Brain Decodes Deep Nets
University of Pennsylvania
*: co-advise
Main Finding
A "brain-like" hierarchy is not just an interpretability story—it predicts fine-tuning robustness.
Across models, the ones that exhibit a clean early→late alignment with the visual hierarchy (V1/V2 → mid-level areas → high-level regions) are the same ones that preserve useful representations under adaptation, and less forgetting during fine-tuning.
What is "brain-aligned hierarchy"?
We say a model has a brain-aligned hierarchy when:
- Early layers best predict responses in early visual cortex (low-level structure)
- Intermediate layers best predict mid-level regions
- Later layers best predict high-level regions (semantic selectivity)
In CLIP-like models, this mapping is especially pronounced in the intermediate stages, suggesting those layers are where transferable, brain-consistent abstractions emerge.
How we measure it
We train a brain encoding model to predict voxel responses from a frozen vision network's features. During training, each voxel learns where in the network it "reads from":
- Layer (which model depth)
- Space / receptive field (which image region)
- Scale (patch vs class tokens)
- Channel (which feature subspace)
After training, we turn these learned selectors into a network-on-brain visualization: each voxel is colored by its best-matching layer.
The intuitive understanding for our visualization is: each brain voxel asks the question, "which network layer/space/scale/channel best predicts my brain response?".
Results
1) CLIP shows a clean hierarchical alignment
CLIP exhibits a strong early→late mapping onto the visual hierarchy, with the peak alignment often in intermediate layers.
CLIP: Best-matching layer shows an early→late hierarchy aligned with the brain's hierarchy; ImageNet: Last layer maps to the middle level brain regions; SAM: Last layer maps to the low level brain regions.

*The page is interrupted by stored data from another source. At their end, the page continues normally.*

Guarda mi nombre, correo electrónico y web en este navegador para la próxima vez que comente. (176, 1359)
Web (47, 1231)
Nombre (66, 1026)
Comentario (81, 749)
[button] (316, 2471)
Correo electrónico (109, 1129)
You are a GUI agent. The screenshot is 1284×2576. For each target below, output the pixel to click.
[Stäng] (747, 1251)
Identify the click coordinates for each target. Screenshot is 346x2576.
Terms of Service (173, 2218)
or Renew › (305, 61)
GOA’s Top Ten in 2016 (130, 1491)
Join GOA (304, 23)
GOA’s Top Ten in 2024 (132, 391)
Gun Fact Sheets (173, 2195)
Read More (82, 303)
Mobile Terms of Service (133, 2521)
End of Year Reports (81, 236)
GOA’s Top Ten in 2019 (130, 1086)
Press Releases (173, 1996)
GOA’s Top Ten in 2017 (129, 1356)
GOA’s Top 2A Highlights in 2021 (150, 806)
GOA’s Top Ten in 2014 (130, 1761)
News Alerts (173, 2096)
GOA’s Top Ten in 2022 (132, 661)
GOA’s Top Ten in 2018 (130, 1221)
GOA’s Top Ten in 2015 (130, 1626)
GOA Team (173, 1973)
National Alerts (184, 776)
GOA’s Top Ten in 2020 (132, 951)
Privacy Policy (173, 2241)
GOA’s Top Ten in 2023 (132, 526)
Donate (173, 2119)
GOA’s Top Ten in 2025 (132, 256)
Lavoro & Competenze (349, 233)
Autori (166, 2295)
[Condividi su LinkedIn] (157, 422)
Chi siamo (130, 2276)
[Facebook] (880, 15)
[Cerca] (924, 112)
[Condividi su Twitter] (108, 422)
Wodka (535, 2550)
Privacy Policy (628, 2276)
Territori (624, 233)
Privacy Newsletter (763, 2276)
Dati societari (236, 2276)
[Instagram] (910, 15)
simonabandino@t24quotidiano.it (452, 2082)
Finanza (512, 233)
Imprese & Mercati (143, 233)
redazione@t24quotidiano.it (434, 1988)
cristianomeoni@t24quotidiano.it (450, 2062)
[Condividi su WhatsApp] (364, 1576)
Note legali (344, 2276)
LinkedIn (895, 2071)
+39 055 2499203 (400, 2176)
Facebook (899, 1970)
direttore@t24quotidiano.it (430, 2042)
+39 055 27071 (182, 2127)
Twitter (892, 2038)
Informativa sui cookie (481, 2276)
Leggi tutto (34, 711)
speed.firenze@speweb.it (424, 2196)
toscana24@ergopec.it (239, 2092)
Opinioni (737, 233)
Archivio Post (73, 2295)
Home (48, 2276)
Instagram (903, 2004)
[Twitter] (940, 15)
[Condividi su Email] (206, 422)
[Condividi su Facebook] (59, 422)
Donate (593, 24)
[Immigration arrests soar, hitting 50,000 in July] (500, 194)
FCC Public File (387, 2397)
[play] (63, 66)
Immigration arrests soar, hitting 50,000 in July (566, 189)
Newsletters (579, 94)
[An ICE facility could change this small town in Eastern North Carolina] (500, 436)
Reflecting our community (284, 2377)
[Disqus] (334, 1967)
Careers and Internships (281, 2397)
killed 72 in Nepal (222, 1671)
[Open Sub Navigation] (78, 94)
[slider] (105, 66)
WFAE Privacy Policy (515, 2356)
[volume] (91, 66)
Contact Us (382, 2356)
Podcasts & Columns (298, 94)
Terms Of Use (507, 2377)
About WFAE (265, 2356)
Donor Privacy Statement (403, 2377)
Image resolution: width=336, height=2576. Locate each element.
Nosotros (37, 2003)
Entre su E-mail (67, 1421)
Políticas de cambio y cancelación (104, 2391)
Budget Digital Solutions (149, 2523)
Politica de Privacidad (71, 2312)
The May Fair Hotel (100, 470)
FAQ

2) Hierarchy predicts fine-tuning robustness
When we fine-tune models on downstream tasks, models with stronger brain-aligned hierarchy show:
- less catastrophic forgetting
- more stable intermediate layer
- better retention of general-purpose features
Interpretation: a well-formed hierarchy provides a "stable scaffold" that downstream objectives can adapt.
Why this matters
Downstream accuracy alone can't tell you how a model is organized—or how fragile it will be under adaptation.
Brain-aligned hierarchy gives a practical diagnostic:
- Which models learn transferable mid-level abstractions?
- Which models will fine-tune without collapsing their representations?
- Where in the network does task-relevant information actually live?